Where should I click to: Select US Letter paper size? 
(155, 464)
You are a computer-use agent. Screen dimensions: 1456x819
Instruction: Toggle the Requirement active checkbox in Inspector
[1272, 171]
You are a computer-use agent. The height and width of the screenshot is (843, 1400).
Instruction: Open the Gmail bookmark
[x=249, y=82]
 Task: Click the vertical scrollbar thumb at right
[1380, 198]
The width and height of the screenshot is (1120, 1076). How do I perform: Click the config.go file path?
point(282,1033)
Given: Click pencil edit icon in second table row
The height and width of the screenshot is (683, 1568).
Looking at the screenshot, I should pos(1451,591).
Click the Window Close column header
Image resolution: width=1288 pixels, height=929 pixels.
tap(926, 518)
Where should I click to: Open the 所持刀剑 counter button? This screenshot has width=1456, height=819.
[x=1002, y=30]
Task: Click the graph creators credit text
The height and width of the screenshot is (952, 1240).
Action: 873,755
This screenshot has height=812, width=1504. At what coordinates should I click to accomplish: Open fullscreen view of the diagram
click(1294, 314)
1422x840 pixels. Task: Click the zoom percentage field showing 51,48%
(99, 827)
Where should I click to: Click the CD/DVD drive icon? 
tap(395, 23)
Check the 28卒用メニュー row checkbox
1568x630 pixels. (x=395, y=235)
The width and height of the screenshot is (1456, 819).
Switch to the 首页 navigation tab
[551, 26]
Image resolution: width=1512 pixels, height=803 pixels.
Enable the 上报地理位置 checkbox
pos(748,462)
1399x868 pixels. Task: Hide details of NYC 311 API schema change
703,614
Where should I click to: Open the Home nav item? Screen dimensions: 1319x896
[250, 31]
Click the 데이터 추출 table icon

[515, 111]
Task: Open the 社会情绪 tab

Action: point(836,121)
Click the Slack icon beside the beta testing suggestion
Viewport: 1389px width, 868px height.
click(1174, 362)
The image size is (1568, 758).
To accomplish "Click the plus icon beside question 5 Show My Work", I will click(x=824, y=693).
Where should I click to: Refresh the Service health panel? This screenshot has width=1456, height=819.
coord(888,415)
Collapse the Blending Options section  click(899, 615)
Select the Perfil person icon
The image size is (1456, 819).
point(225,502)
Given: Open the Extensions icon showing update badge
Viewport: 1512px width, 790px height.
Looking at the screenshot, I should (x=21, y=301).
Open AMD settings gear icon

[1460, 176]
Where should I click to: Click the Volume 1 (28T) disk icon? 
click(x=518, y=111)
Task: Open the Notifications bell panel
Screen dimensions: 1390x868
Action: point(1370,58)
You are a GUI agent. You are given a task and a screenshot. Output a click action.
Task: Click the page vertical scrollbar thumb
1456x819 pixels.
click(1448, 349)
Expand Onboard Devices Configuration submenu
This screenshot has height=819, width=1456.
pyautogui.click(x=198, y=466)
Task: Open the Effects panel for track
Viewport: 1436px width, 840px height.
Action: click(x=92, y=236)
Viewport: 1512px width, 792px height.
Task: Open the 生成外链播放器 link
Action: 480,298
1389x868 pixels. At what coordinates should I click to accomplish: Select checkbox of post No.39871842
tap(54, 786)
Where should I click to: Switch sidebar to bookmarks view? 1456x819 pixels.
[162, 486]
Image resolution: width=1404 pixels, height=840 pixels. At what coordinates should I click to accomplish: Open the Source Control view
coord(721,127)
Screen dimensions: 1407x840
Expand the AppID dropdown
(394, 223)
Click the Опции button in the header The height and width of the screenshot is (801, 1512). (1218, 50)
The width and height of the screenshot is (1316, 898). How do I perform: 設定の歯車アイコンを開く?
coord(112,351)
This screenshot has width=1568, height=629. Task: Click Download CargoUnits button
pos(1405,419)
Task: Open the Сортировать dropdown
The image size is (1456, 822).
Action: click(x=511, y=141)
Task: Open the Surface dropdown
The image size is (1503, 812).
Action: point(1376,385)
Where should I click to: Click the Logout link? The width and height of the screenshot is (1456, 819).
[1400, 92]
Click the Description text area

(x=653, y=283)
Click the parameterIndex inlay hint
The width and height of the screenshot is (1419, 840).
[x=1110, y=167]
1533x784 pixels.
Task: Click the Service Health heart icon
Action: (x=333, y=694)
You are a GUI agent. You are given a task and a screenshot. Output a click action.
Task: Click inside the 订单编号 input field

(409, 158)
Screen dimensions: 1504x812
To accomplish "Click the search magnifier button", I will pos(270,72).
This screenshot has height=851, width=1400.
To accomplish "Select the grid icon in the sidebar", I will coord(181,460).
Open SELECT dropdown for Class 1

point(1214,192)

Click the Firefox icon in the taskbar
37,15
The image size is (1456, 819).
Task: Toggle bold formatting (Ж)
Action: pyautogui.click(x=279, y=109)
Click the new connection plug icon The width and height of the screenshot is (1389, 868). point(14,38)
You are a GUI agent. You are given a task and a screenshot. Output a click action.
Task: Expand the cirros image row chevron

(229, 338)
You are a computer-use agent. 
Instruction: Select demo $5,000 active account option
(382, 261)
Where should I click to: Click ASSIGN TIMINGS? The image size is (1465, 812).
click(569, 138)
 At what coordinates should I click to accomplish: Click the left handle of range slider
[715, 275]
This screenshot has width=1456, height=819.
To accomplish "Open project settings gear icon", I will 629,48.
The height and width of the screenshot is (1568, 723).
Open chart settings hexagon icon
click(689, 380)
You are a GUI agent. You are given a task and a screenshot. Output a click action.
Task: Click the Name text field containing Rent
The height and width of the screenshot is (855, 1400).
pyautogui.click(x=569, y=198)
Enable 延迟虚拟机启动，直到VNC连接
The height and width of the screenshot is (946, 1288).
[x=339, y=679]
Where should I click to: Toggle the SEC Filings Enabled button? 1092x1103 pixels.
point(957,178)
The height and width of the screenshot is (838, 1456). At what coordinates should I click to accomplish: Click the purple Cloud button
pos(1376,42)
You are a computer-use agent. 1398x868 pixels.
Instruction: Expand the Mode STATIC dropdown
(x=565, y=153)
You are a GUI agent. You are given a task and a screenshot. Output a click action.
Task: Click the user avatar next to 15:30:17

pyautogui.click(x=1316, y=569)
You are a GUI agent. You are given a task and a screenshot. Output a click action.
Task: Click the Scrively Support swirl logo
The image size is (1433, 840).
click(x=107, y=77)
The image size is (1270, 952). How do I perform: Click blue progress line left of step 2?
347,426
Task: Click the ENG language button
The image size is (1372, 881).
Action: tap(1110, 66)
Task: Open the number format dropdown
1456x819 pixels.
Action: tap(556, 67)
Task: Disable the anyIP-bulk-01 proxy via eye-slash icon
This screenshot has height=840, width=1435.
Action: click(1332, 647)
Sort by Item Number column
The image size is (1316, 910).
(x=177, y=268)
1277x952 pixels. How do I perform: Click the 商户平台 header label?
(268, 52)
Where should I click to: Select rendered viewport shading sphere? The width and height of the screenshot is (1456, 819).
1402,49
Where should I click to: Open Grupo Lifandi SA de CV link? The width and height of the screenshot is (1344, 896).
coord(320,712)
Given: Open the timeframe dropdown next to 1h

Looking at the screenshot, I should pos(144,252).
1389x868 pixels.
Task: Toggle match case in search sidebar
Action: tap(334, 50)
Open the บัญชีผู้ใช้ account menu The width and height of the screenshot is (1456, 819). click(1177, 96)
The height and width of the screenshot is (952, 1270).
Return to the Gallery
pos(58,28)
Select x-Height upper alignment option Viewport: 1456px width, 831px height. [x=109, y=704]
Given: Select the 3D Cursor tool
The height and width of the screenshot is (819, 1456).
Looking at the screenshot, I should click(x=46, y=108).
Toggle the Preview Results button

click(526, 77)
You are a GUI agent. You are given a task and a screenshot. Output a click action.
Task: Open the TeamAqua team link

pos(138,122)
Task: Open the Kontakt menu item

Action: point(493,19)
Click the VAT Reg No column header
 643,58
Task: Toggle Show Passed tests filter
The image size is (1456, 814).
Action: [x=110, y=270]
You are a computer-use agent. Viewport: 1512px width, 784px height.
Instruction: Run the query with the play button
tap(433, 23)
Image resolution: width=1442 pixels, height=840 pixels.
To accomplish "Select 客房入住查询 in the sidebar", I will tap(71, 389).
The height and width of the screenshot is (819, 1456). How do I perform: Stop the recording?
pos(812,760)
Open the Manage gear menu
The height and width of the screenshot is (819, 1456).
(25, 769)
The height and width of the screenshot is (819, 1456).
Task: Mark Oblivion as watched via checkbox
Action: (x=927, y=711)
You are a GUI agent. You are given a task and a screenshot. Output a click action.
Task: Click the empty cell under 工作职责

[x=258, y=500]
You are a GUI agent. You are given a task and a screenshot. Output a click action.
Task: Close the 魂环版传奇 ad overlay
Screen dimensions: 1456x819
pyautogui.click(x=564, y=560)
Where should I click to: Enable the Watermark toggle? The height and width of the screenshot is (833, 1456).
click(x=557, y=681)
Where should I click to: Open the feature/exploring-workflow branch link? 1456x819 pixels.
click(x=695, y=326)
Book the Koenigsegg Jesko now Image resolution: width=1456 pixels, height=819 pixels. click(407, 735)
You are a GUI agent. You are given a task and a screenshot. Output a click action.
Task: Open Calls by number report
● ● ● ●
Among the lines of the material, find those holding the word "will" and return them.

To accomplish "Click the plus icon beside question 5 Show My Work", I will click(x=824, y=693).
To accomplish "Click the search magnifier button", I will pos(270,72).
To accomplish "Select the grid icon in the sidebar", I will coord(181,460).
To accomplish "Open project settings gear icon", I will 629,48.
To accomplish "Select 客房入住查询 in the sidebar", I will tap(71, 389).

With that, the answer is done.